The trade has been going on for months, despite pledges by the government in Tirana to halt the sanctions-busting.
The Albanian authorities appear to have been assiduous in stopping the barges and container boats that until two weeks ago were plying the water routes across the border - either across Lake Shkoder or along the Buna river. The fuel trucks that until recently were taking 700,000 litres or more of fuel each day have also been stopped. But so far the police seem indifferent to the well established traffic in private cars taking the only road route into Montenegro.
"Stop us? You must be joking. We've been coming every day as usual," said one driver in a large white Mercedes whose back end sagged noticeably. "The only difference is that you don't see any barges out on the lake any more."

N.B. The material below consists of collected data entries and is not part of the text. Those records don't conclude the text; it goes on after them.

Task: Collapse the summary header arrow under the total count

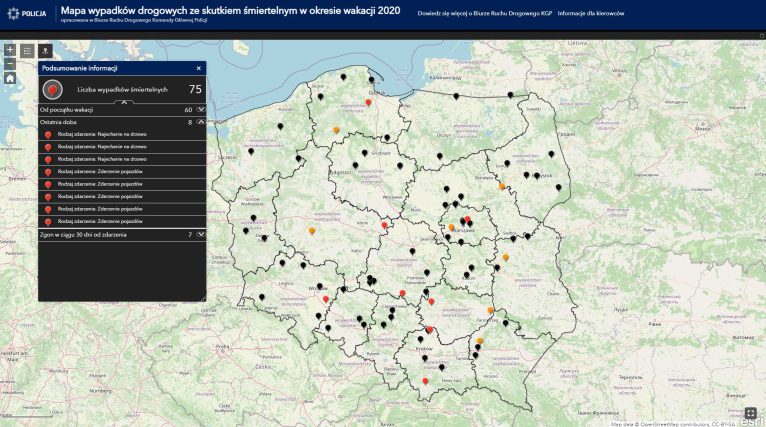Action: [x=123, y=101]
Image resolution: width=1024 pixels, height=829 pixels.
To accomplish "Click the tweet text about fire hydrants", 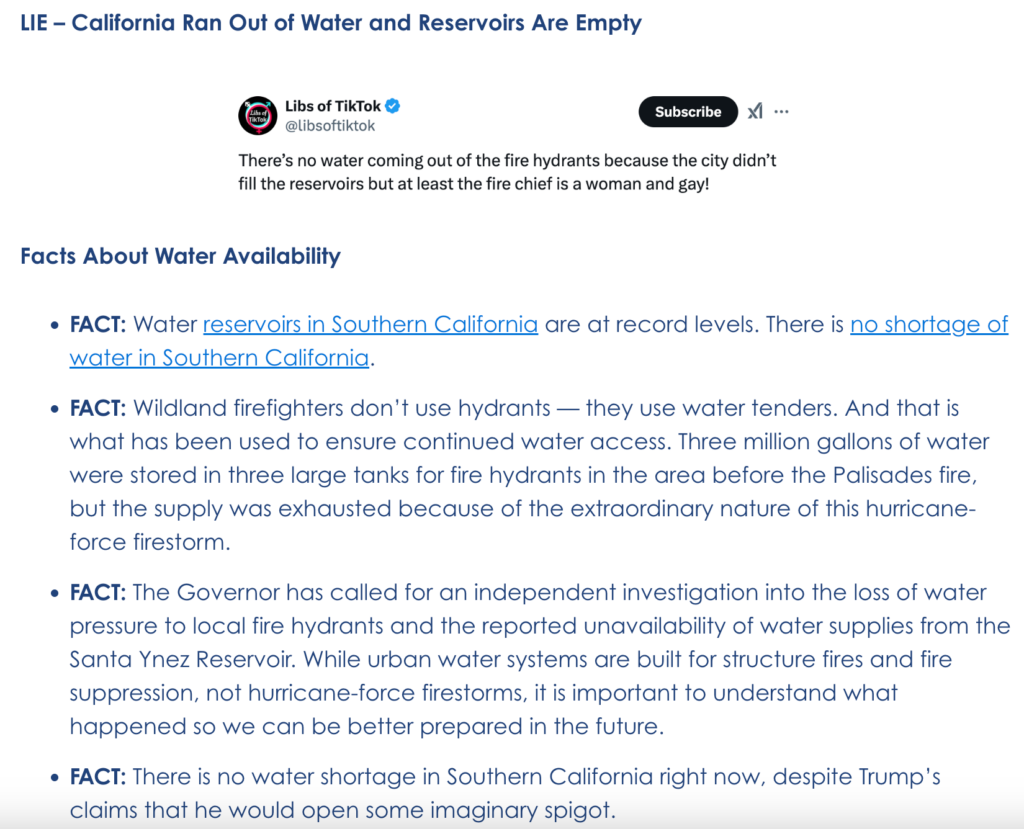I will coord(507,172).

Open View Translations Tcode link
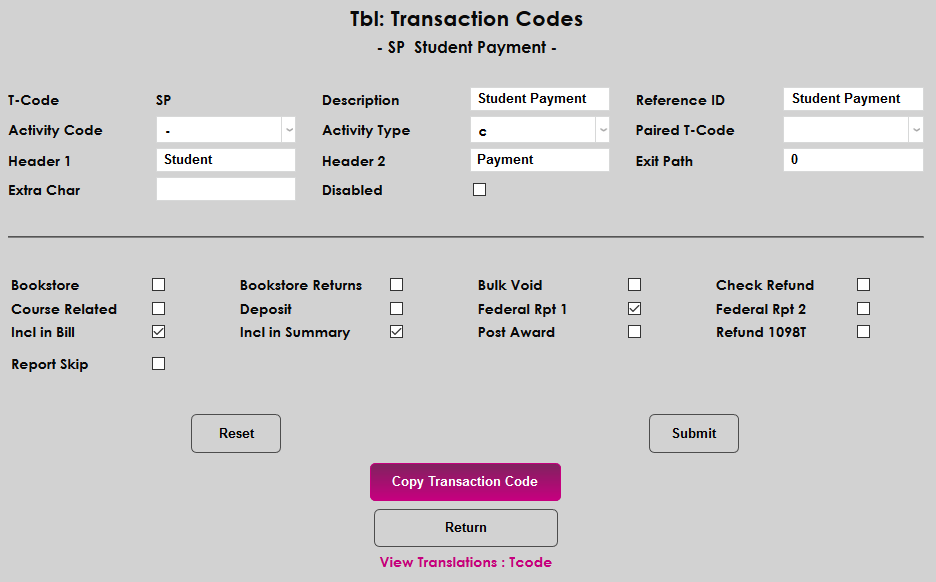(466, 562)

Two weeks ago the Albanian interior ministry issued a statement claiming that it had cracked down hard on the whole business. It said the police had seized 15 floating tankers, four tanker trucks and one lorry, closed down 10 fuel pumps and established six road blocks operating 24 hours a day.
Furthermore, the ministry said it had issued an order outlawing the sale of petrol within an unspecified distance from the border, banning all navigation down the Buna and restricting use of the lake to tourists and fishing boats.

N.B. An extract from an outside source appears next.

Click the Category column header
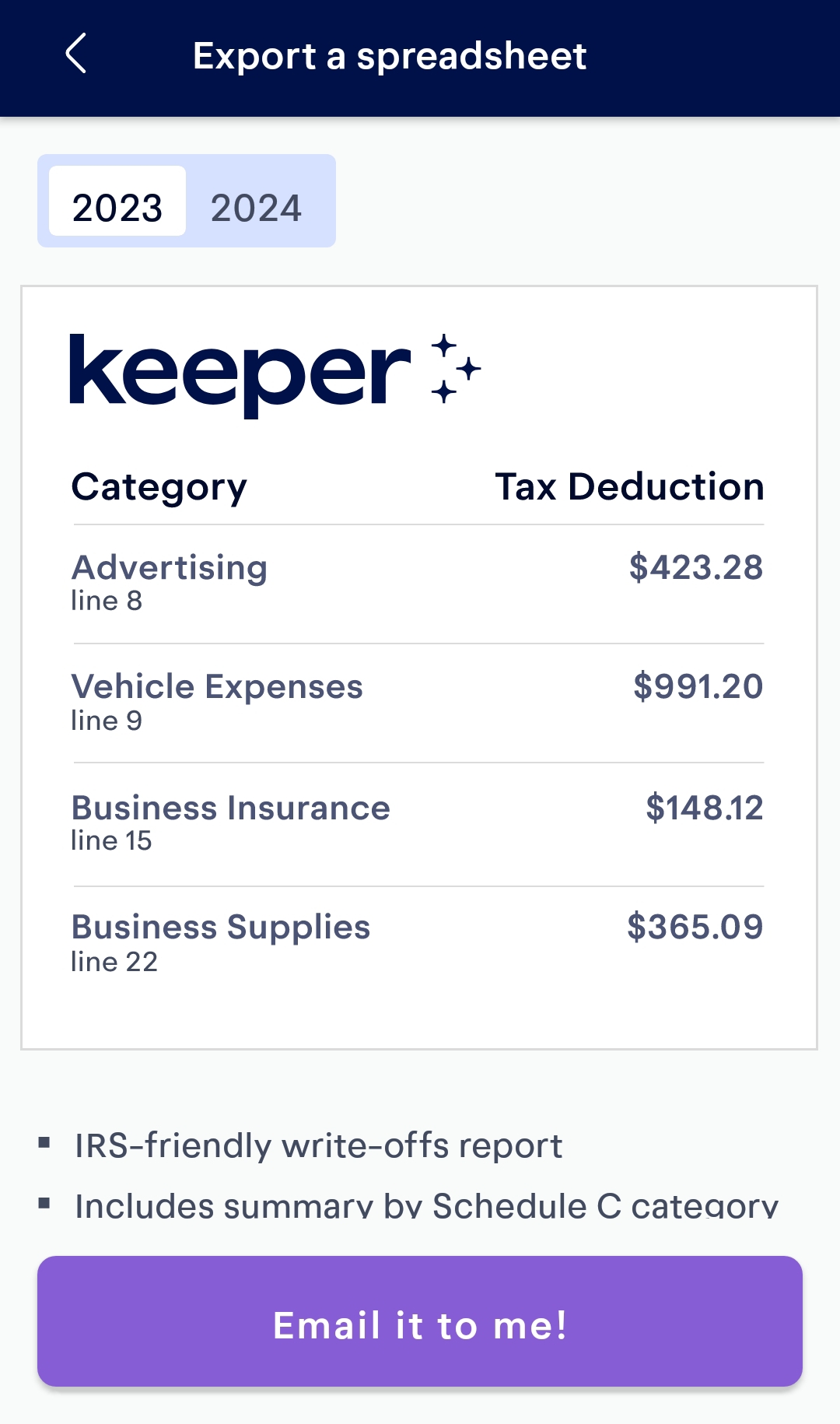 [x=158, y=487]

A visit to the area on Friday, corroborated by other independent reports, suggested that the water routes had indeed been blocked off. Police launches have been seen patrolling Lake Shkoder and speedboats, seized from smugglers carrying clandestine immigrants to Italy from the Albanian port of Vlora, are believed to be on their way.
But the 20-mile road from Shkoder to the border post of Hani I Hotit remains a free-for-all. On Friday only two of the promised six police checkpoints were in evidence, one just outside Shkoder and the other next to the border. Some drivers were asked to show their identity papers, but no more.
At least 34 filling stations lined the route, around nine of which looked either very new or, in a few cases, in the process of being built. It was not possible to verify how many, if any, had been forced to close in the last two weeks, but the majority were open and busy serving customers.
The nearest filling station was less than a mile from the border, right under the noses of the policeman and army guard checking passports.
It is impossible to tell how much fuel is reaching Montenegro and Serbia from Albania, although Western intelligence estimates suggest it could be the single most important outside source of petrol and diesel. Serbia itself is believed to provide around half the fuel on its own market, followed by Albania, then Croatia (via a gas pipeline), Romania (along the Danube), Macedonia and Hungary. One can nevertheless make some rough calculations. Vehicles, most of them Mercedes and other bulky cars, pass across the border as early as 2am and continue well into the evening. At breakfast time, the most crowded moment in the day, the queue can be 60 or 70 cars long.
Assuming an average of 20 cars an hour cross the border for 10 hours a day (a very cautious estimate), and each car carries 50 litres (also very cautious, since a Mercedes can easily carry 50 litres in the tank and another 50 under the back seat), then one can calculate that at least 10,000 litres of fuel are crossing the border each day. The true figure may be up to five times that much.
The Albanians have some excuses for the laxity. As the poorest country in Europe, they badly lack resources to combat smuggling, even if they wanted to. It also so happens that the government is in the process of reorganising the finance police - who would have been responsible for anti-smuggling operations in the past - into tax and customs divisions. But above all the Albanians feel the lack of outside help, both in their policing efforts and in countering the economic ill effects they have felt as a neighbour of the country under embargo.